• Exercise prompt
List every line in the entries below that contains the string "dropdown".

Text and element pointing records:
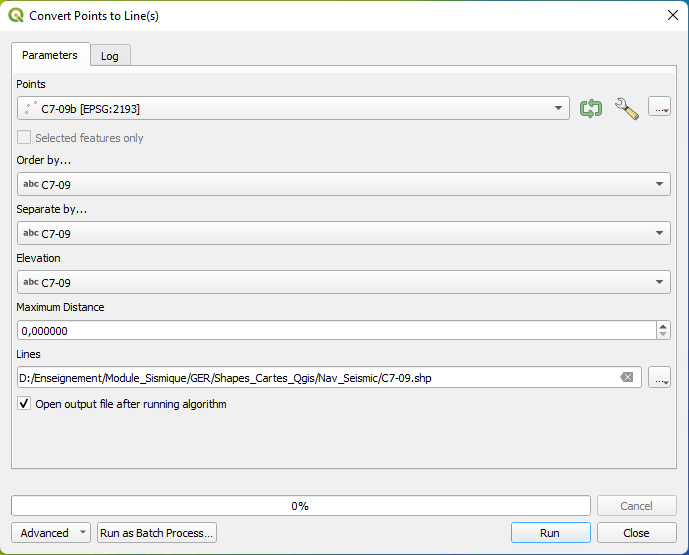This screenshot has height=555, width=689.
Task: Open the Advanced dropdown menu
Action: click(x=51, y=533)
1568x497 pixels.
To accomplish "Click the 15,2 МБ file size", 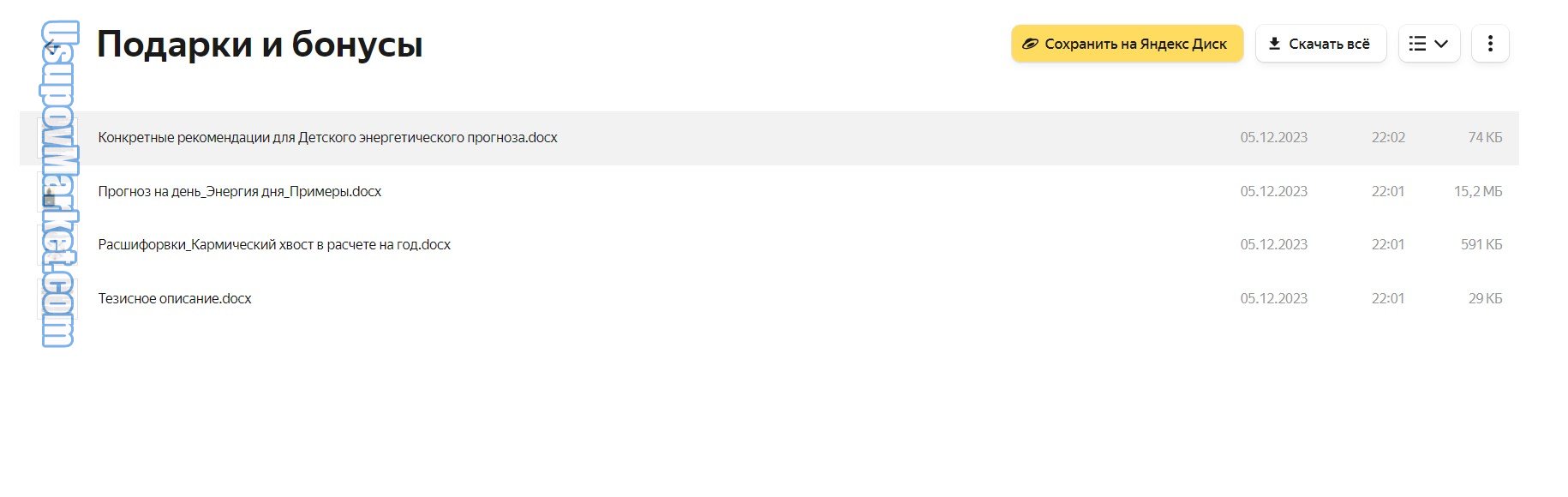I will (x=1478, y=192).
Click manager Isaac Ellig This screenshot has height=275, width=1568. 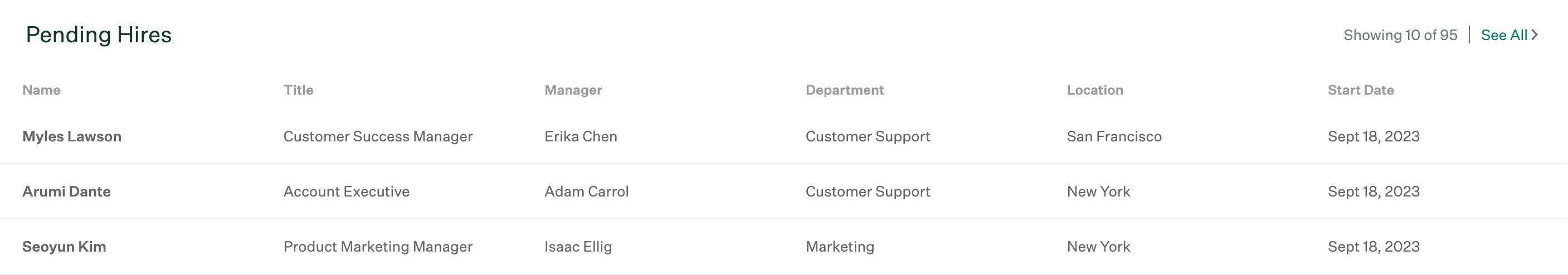coord(578,247)
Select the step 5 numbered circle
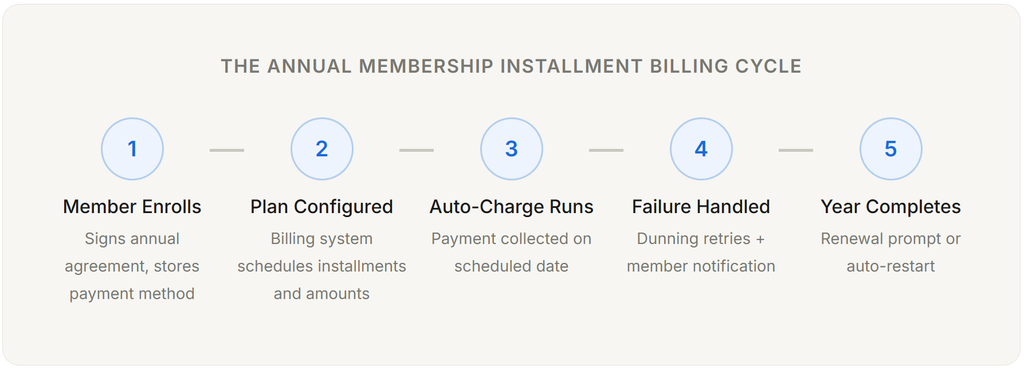Image resolution: width=1024 pixels, height=370 pixels. (891, 149)
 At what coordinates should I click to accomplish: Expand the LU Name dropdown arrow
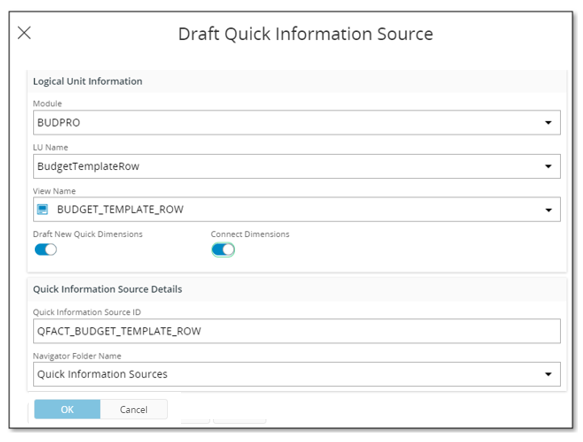click(548, 166)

• Exercise result
Task: Open the Advanced dropdown menu
 At what coordinates should I click to accomplish: Expand the LU Name dropdown arrow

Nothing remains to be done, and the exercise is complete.